§ TUGAS ANDA
Tuliskan ulang tanpa perubahan bagian catatan di bawah yang dimulai dari baris berisi "The image size is (754, 559)." dan berakhir pada baris berisi "point(1330,516)", termasuk kedua baris tersebut.

§ CATATAN DATA
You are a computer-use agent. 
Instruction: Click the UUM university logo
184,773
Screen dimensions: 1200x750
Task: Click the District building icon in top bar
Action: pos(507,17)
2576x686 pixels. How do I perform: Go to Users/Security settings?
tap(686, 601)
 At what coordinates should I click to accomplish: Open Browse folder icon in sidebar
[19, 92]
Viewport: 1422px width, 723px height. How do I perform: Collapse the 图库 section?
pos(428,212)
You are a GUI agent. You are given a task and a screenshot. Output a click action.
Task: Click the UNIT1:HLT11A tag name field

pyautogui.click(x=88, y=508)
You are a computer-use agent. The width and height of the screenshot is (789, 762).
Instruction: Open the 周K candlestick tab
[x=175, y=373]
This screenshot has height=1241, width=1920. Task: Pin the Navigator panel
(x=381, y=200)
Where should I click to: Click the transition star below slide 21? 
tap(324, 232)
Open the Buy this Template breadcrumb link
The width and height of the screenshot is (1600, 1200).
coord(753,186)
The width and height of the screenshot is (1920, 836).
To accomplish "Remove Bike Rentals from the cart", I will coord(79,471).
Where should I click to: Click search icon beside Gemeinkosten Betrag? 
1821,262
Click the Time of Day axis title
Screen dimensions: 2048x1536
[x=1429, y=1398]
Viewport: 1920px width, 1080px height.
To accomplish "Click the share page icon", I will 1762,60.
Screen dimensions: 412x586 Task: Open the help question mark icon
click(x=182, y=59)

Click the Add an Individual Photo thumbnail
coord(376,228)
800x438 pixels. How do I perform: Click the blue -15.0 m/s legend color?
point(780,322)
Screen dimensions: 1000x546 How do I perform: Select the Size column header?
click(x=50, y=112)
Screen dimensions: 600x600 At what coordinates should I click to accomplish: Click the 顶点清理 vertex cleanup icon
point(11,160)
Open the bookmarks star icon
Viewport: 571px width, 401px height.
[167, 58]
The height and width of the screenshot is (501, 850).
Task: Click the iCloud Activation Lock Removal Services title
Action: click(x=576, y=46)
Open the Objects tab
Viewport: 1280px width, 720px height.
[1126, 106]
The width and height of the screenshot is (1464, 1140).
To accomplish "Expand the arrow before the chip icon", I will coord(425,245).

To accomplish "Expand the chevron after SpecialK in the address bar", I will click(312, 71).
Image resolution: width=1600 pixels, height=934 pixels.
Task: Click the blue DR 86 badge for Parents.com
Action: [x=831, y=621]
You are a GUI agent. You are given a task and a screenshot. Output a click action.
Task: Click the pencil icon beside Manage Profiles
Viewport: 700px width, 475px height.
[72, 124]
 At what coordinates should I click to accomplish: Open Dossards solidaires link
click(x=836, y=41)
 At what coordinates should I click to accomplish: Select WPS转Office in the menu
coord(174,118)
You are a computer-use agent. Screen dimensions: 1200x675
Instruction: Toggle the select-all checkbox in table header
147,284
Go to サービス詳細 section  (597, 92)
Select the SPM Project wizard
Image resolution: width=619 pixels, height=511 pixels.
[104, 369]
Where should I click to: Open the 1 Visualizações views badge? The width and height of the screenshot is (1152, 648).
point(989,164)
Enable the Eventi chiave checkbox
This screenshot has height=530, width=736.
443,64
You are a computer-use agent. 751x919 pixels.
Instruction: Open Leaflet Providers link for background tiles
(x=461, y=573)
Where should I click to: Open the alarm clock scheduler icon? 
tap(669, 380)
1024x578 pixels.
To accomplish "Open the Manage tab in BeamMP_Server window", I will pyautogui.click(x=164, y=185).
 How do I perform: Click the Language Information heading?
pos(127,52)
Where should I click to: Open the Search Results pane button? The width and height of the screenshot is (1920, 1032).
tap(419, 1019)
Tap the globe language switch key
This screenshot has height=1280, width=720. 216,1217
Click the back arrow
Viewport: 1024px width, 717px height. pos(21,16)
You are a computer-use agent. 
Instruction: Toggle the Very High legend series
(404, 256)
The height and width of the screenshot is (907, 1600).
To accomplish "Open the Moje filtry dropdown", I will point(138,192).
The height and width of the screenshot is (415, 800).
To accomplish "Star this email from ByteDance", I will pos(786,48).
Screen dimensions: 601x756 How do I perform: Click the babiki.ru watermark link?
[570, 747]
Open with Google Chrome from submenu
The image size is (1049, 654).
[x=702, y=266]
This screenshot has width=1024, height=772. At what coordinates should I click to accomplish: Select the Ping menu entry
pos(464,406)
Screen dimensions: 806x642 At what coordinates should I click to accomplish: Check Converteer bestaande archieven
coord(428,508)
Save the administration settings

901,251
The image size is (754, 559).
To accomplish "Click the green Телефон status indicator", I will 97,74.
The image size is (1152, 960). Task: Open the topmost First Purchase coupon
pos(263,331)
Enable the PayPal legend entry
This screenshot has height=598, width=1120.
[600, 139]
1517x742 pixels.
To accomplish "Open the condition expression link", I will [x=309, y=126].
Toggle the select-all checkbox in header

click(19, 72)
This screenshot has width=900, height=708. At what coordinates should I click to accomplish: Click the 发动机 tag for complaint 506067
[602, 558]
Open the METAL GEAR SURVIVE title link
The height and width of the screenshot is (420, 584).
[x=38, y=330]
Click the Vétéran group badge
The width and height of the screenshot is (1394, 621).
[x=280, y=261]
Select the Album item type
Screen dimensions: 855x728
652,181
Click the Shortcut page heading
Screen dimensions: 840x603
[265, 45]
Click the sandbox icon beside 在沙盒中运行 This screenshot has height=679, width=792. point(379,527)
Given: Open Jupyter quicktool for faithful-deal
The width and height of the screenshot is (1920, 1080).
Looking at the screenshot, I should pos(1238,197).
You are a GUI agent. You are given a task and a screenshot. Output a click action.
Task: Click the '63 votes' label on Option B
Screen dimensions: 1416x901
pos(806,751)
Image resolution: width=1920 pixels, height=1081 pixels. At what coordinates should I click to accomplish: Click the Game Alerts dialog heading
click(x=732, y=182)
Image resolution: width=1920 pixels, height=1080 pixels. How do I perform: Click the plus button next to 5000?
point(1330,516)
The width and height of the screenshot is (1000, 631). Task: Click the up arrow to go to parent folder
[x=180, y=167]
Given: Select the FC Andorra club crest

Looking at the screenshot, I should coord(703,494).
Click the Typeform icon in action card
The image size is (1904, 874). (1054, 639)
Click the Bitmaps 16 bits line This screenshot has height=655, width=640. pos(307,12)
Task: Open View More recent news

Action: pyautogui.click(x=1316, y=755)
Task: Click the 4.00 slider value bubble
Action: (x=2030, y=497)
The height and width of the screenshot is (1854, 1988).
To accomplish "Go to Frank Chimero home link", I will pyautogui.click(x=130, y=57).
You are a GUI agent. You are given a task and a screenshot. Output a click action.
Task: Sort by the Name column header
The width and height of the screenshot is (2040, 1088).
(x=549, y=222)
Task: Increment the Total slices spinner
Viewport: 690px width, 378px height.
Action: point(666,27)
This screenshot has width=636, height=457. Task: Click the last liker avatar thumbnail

§ HASIL LATIHAN
The image size is (754, 559).
To accomplish "Click the green Телефон status indicator", I will 97,74.
The image size is (1152, 960). Task: Open the topmost First Purchase coupon
pos(263,331)
Enable the PayPal legend entry
This screenshot has height=598, width=1120.
[600, 139]
1517x742 pixels.
To accomplish "Open the condition expression link", I will [x=309, y=126].
Toggle the select-all checkbox in header

click(19, 72)
This screenshot has width=900, height=708. At what coordinates should I click to accomplish: Click the 发动机 tag for complaint 506067
[602, 558]
Open the METAL GEAR SURVIVE title link
The height and width of the screenshot is (420, 584).
[x=38, y=330]
Click the Vétéran group badge
The width and height of the screenshot is (1394, 621).
[x=280, y=261]
Select the Album item type
Screen dimensions: 855x728
652,181
Click the Shortcut page heading
Screen dimensions: 840x603
[265, 45]
Click the sandbox icon beside 在沙盒中运行 This screenshot has height=679, width=792. point(379,527)
Given: Open Jupyter quicktool for faithful-deal
The width and height of the screenshot is (1920, 1080).
Looking at the screenshot, I should pos(1238,197).
You are a GUI agent. You are given a task and a screenshot. Output a click action.
Task: Click the '63 votes' label on Option B
Screen dimensions: 1416x901
pos(806,751)
Image resolution: width=1920 pixels, height=1081 pixels. At what coordinates should I click to accomplish: Click the Game Alerts dialog heading
click(x=732, y=182)
Image resolution: width=1920 pixels, height=1080 pixels. How do I perform: Click the plus button next to 5000?
point(1330,516)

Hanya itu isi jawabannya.